Dr. Dan Taylor

The debate about policy frameworks for increasing soil fertility is timely given the current food crisis. Now seems an appropriate time for revisiting some of the issues.

First of all I think we need to revisit the concept of soil fertility. When resource poor farmers speak about soil fertility they mean something different to us. They refer to a ‘context’ in which the crop grows rather than a ‘content’ which the soil contains. For example in isiZulu the word umnotho has a dual meeting – it can mean either ‘wealth’ or ‘fertility’. When farmers refer to a fertile soil they say the ‘soil is with fertility or wealth’. Thus fertility provides the context for a successful harvest and the wealth that ensues.

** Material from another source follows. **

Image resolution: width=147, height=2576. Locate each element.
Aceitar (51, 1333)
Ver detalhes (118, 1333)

So we might just have something to learn from resource poor farmers. Rather than asking how much N, P or K a soil might need, we might ask how do we ensure the correct context for the crop to grow? Asking the question in this way ensures that we move beyond a polemical argument around the use or non-use of fertilisers to ask how do we make the soil fertile or wealthy.

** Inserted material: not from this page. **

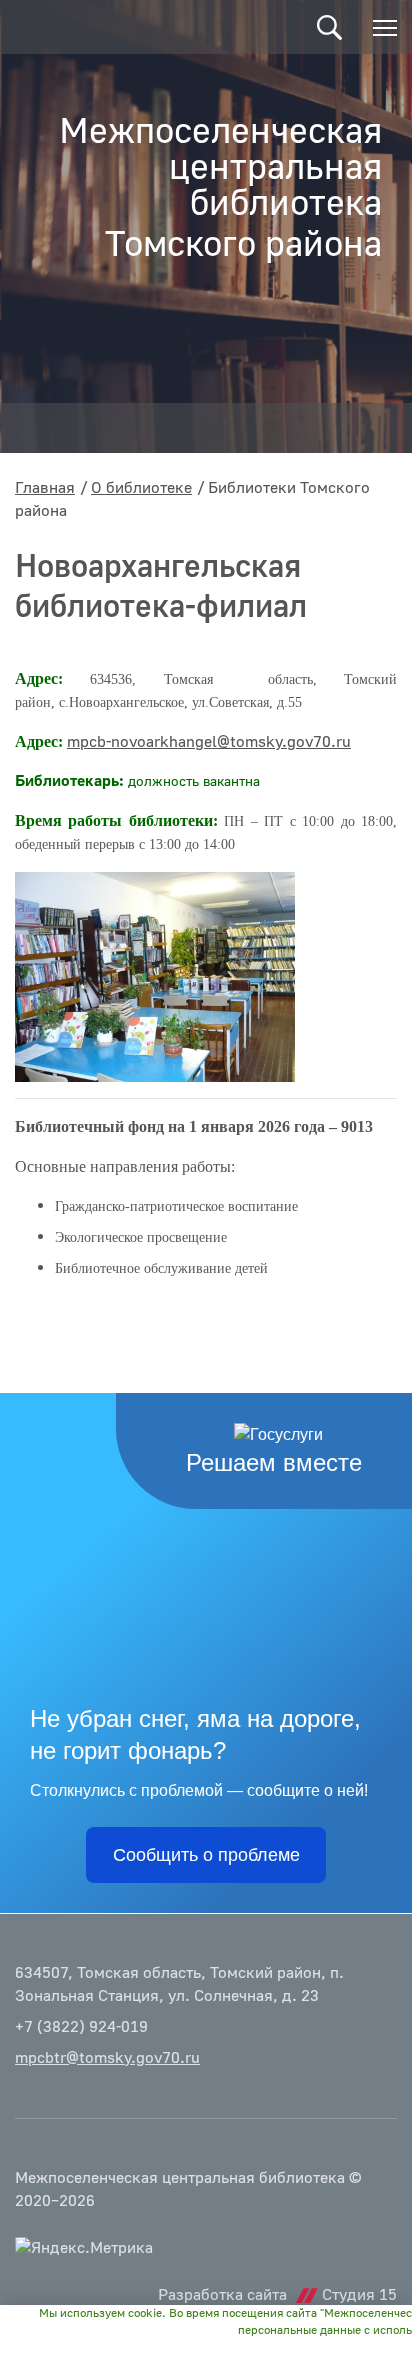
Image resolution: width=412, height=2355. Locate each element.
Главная (45, 488)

We have in Malawi started a number of on-farm maize trials and demonstrations to compare the use of fertiliser and compost manures on ‘traditional’ OPV and hybrid maize varieties. Though the results, thus far, are variable and still inconclusive, it appears that compost manures – dependent obviously on their quality – provide a viable alternative to inorganic fertilisers. However one of the main benefits of compost use are attributable to good soil moisture holding capacity but, over the past few seasons, rainfall has been excellent and so we await drier season before drawing final conclusions. Farmers have claimed that, in drier seasons,  their best maize harvest occurred where they had applied compost, but we would like to verify this for ourselves.

Given that water, rather than nutrients, is the limiting factor in African agriculture, an infertile soil may still produce a reasonable harvest. As one farmer once said to me ‘our fertiliser is the rain’. Viewed from this perspective, and in the light of the aforegoing, we can question whether soil health and wealth can be secured by the ever increasing use of  fertilisers. If nothing else, it leads us to the conclusion that farmers, and those who advise farmers, should be more cautious custodians of the land and soil.

To get back to Malawi, the growing reliance of farmers on state subsidies for otherwise unaffordable farming inputs – read fertiliser – does little to convince us that this is  the way forward for Malawian – or African  – agriculture given current predictions of climate change. Likewise the dependence on a single crop, maize, for food security, to the detriment of a range of other well-adapted crops appears to us foolhardy in the extreme given unpredictable weather patterns. Our work on soil fertility accompanies a crop diversification strategy which is designed both to promote the conservation of agricultural biodiversity and offer farmers real and lasting alternatives.